Et pourtant, si la réduction du temps de travail a un coût, c'est aussi parce que les charges des entreprises ont été réduites pour faciliter l'embauche. Pour qu'on ne le lui rappelle pas, le Medef met en avant les principes : puisque l'Etat décide de tout, il n'a pas besoin des partenaires sociaux.
C'est là que l'on touche au cur de la question : de même que la médecine libérale n'a plus de libéral que le nom (les honoraires ne sont pas libres du tout, ils sont limités par le prix de l'acte et même, dans certains cas, par le volume des actes), la Sécu d'antan, dont les fonds étaient gérés paritairement par les salariés et les patrons, a vécu. Et ce n'est pas d'hier qu'elle s'est transformée. Les syndicats de travailleurs continuent à entretenir le mythe de budgets sociaux qui n'ont rien à voir avec celui de l'Etat. Depuis qu'a été mise en place la CSG, impôt que ne veut pas dire son nom, cette distinction n'a plus cours. Pour le cotisant, une cotisation et un impôt sont deux choses strictement identiques : il ne peut compter que sur ce qui reste une fois qu'il a payé l'un et l'autre. Dans ces conditions, pourquoi ne pas dire une vérité que nous partageons tous mais que nous travestissons dans des déguisements sémantiques ? Pourquoi ne pas dire que l'impôt, qui sert à bâtir des écoles, des routes et des porte-avions, sert aussi à nous assurer contre la maladie et à payer nos retraites ?
Le gouvernement de Lionel Jospin n'est d'ailleurs pas le premier à participer à la fiscalisation des cotisations.
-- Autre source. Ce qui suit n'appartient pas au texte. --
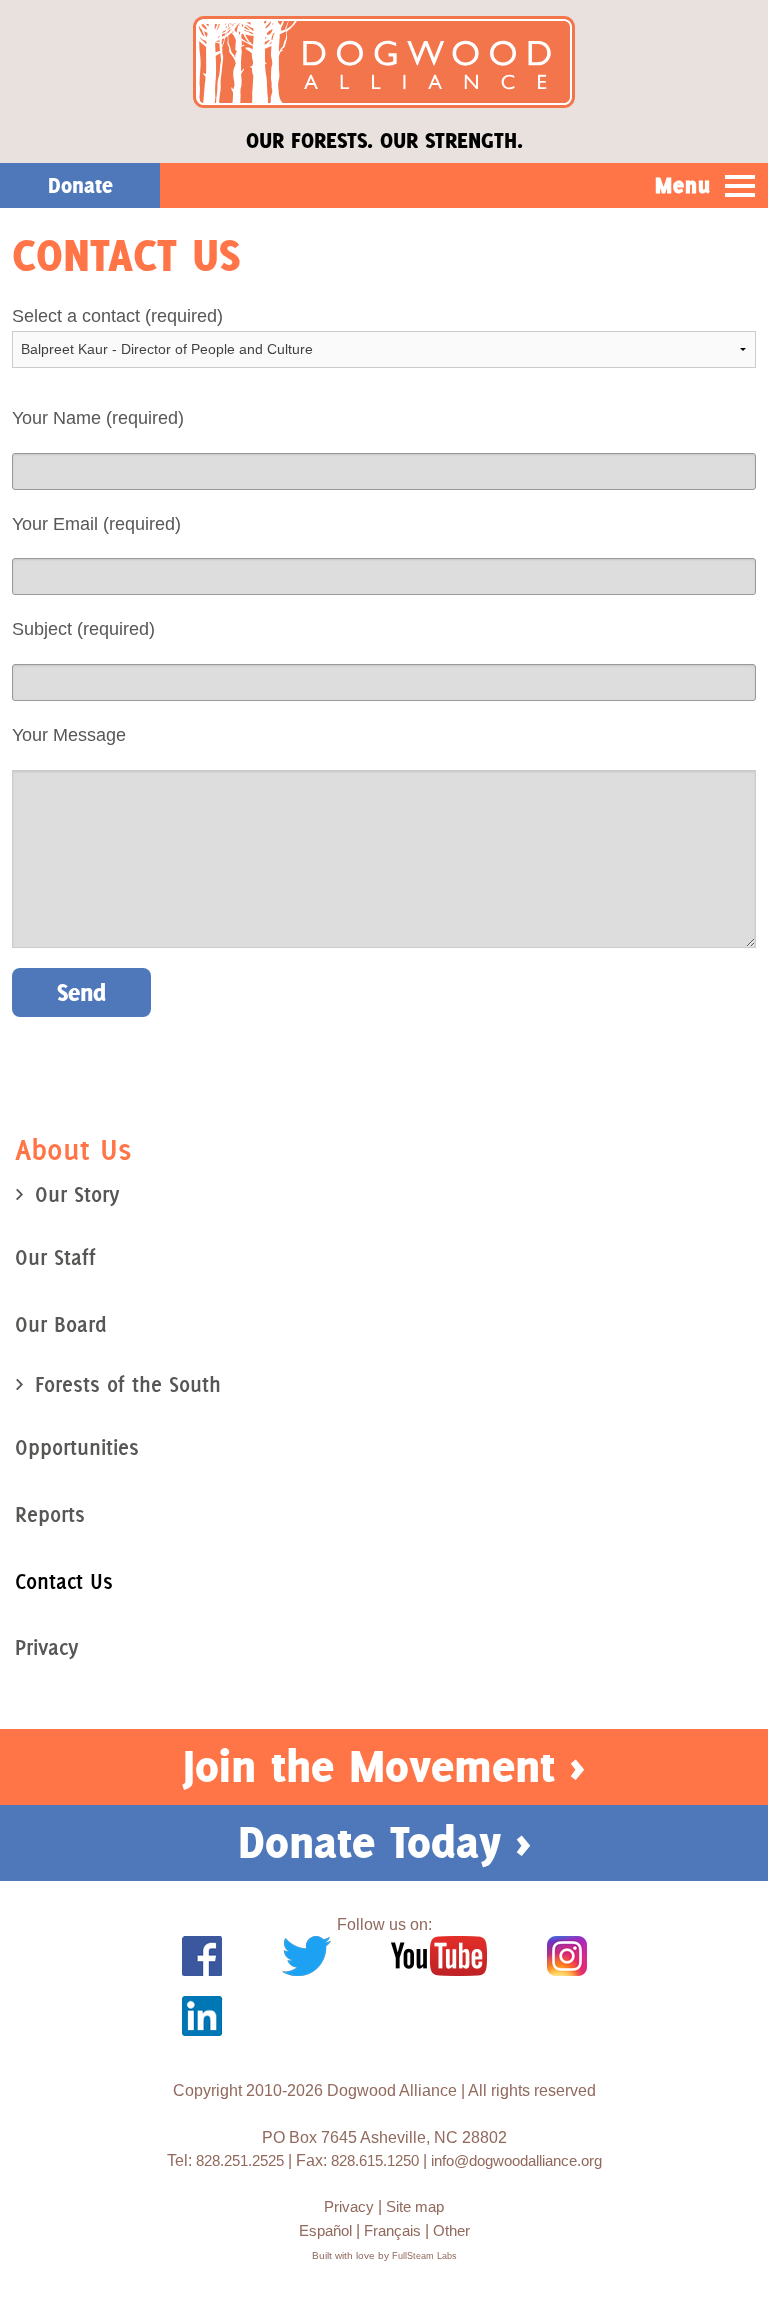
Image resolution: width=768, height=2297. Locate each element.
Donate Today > (384, 1842)
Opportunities (77, 1447)
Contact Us (64, 1581)
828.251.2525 (240, 2160)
Ce n'est pas lui qui a inventé la CSG et la CRDS. Mais il contribue à universaliser le nouveau système de protection sociale, tout en affectant de ne rien changer à la gestion paritaire. Les travailleurs et les entreprises paient des cotisations et le gouvernement dispose de ces sommes (énormes) comme il l'entend. C'est de cette manière qu'on en arrive à dire que la Sécu doit payer les 35 heures, en leur découvrant un rapport qui tombe à point nommé dès lors que l'argent est rare et qu'il faut en trouver à tout prix.
Le message du patronat
La conduite du patronat consiste donc à placer les pouvoirs publics devant leurs responsabilités. Le message est à peu près le suivant : « Ne nous contez pas de sornettes, reconnaissez que vous voulez gérer la totalité des prélèvements obligatoires et que vous irez chercher les fonds qui vous manquent là ils sont, sans vous soucier de distinguer l'impôt de la cotisation. »
Nous avons déjà indiqué que, au bout du raisonnement, les médecins aussi financent les 35 heures. Dans son imperturbable logique, Mme Guigou a oublié que l'assurance-maladie est encore en déficit alors même que le système de santé craque de toutes parts et que, si elle trouve onze milliards à la Sécu, ce n'est pas aux 35 heures qu'elle doit les affecter, mais à la CNAM. Ah, bien sûr, les Français sont très satisfaits de travailler quatre heures de moins par semaine et, bien sûr, ils n'entendent pas pour autant consacrer davantage d'argent à leur santé. Ils ont la chance d'avoir un gouvernement qui leur dit en substance : « C'est votre argent, je le gère rationnellement, vous aurez les RTT et la santé sans payer un sou de plus. »
Il est plus facile d'appauvrir cent cinquante mille médecins que de demander à 60 millions de sortir de leur poche quelques billets de plus.